Brin acknowledges that for now, the market is proving the need for native apps. The current generation of cellphones aren’t quite powerful enough, and HTML5 isn’t quite developed enough, he notes. Pichai also notes that screen sizes on mobile devices makes native apps more enticing as well.

As I keep saying mobile web will just be web in a few years. The mobile ecosystem today is similar to the PC ecoystem in the early 80s. There will always be some native apps just as there are desktop apps now, but future web apps will run on many devices such as computers, mobile phones, tablet devices, TVs etc.

May 12, 2010

SAP buys Sybase for $6B

Filed under: Business, Technology — Raja @ 4:02 pm

From Yahoo News:

SAN FRANCISCO – German business software maker SAP AG has agreed to buy Sybase Inc. in a $5.8 billion deal that ratchets up SAP’s rivalry with database leader Oracle Corp.

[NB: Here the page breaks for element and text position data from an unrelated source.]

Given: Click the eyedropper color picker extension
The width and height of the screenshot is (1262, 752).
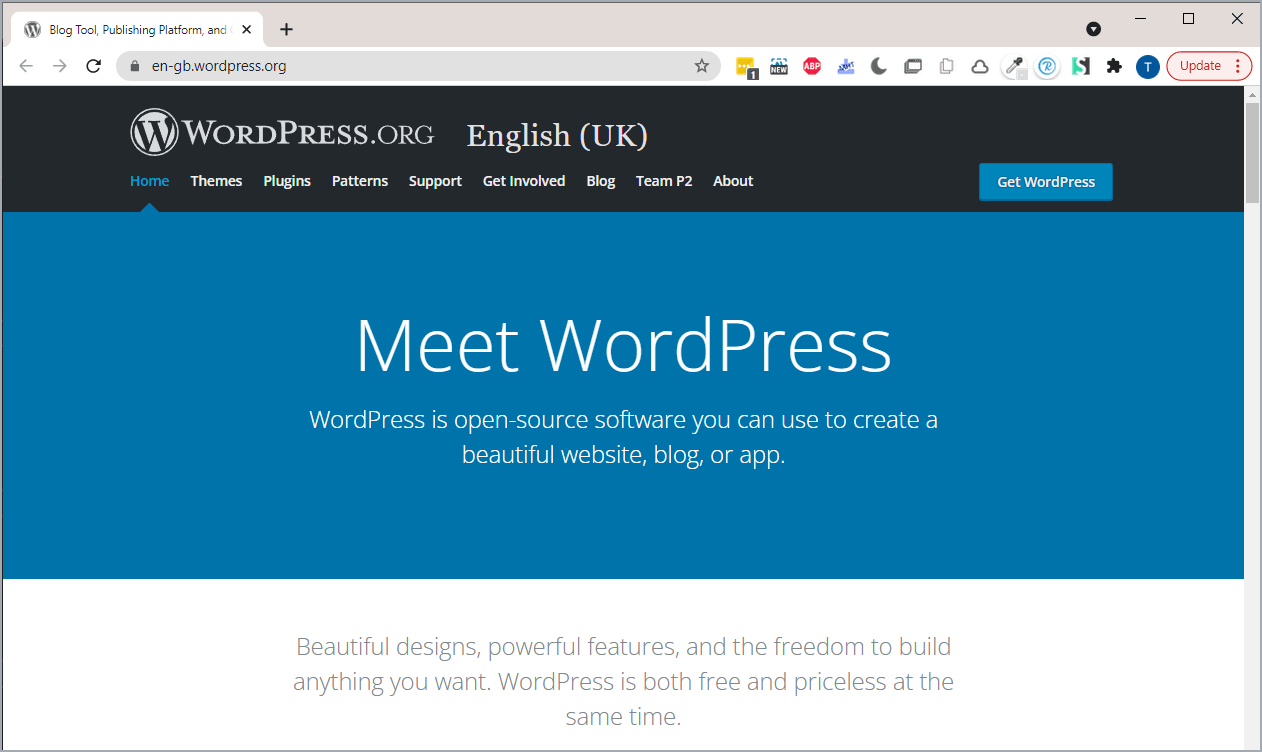Looking at the screenshot, I should pyautogui.click(x=1014, y=66).
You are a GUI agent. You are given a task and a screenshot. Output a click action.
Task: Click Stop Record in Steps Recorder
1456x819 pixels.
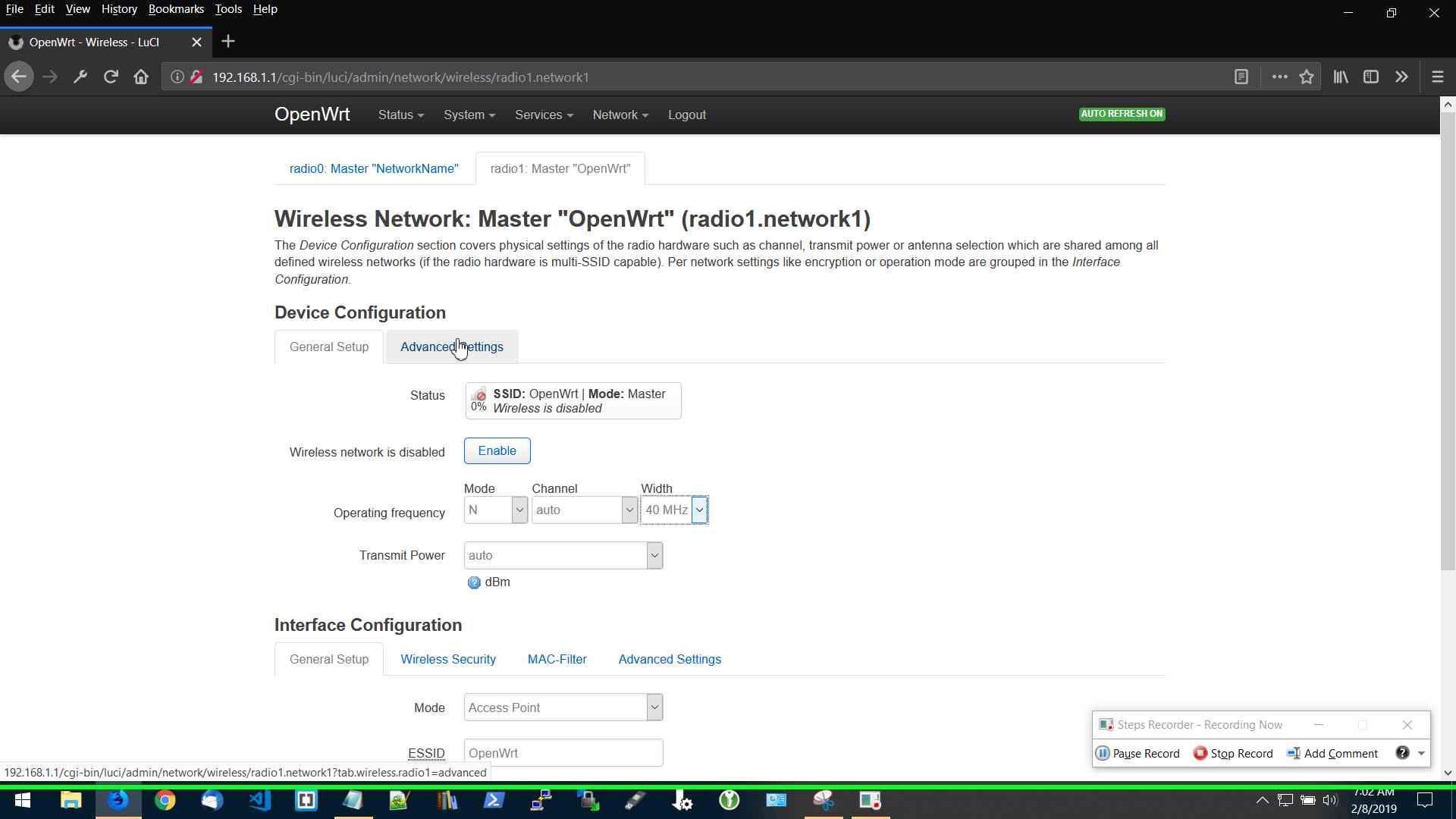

The acquisition is the first big move by SAP’s new co-CEOs Bill McDermott and Jim Hagemann Snabe, who took over in February after the previous CEO, Leo Apotheker, suddenly resigned. The resignation came amid concerns over SAP’s faltering finances and its ability to counter the mounting threat from Oracle.

SAP and Oracle are battling to run more of the programs that corporations use to manage their data. Their businesses overlap even more with SAP’s purchase of Sybase.

As the world’s leading maker of business-software applications, SAP has had the luxury of being largely quiet when it comes to acquisitions. It hasn’t had to buy its way in to many new markets.

Its last major acquisition was in 2008, when it bought Paris-based Business Objects for $6.8 billion. That company’s “business intelligence” software helps companies analyze their data and spot patterns to help them make decisions.

Oracle, meanwhile, has been on a $40 billion buying binge since 2004 in what in most cases has been an attempt to muscle into SAP’s markets.

Oracle’s primary business is making database software, an area where it’s the world’s leader with more than 40 percent of the market. Databases help companies store their information and retrieve it later through computer programs. Sybase is a small player in that market, with about 2 or 3 percent market share. Its absorption by SAP puts SAP into more direct competition with Oracle in that area.

This move by SAP into the database market was long overdue. They should have bought MySQL a while ago (before SUN did).

SAP makes very few acquistions while irs chief rival Oracle has been very agressive over the last few years. Is the new leadership changing their streategy and follow Oracle?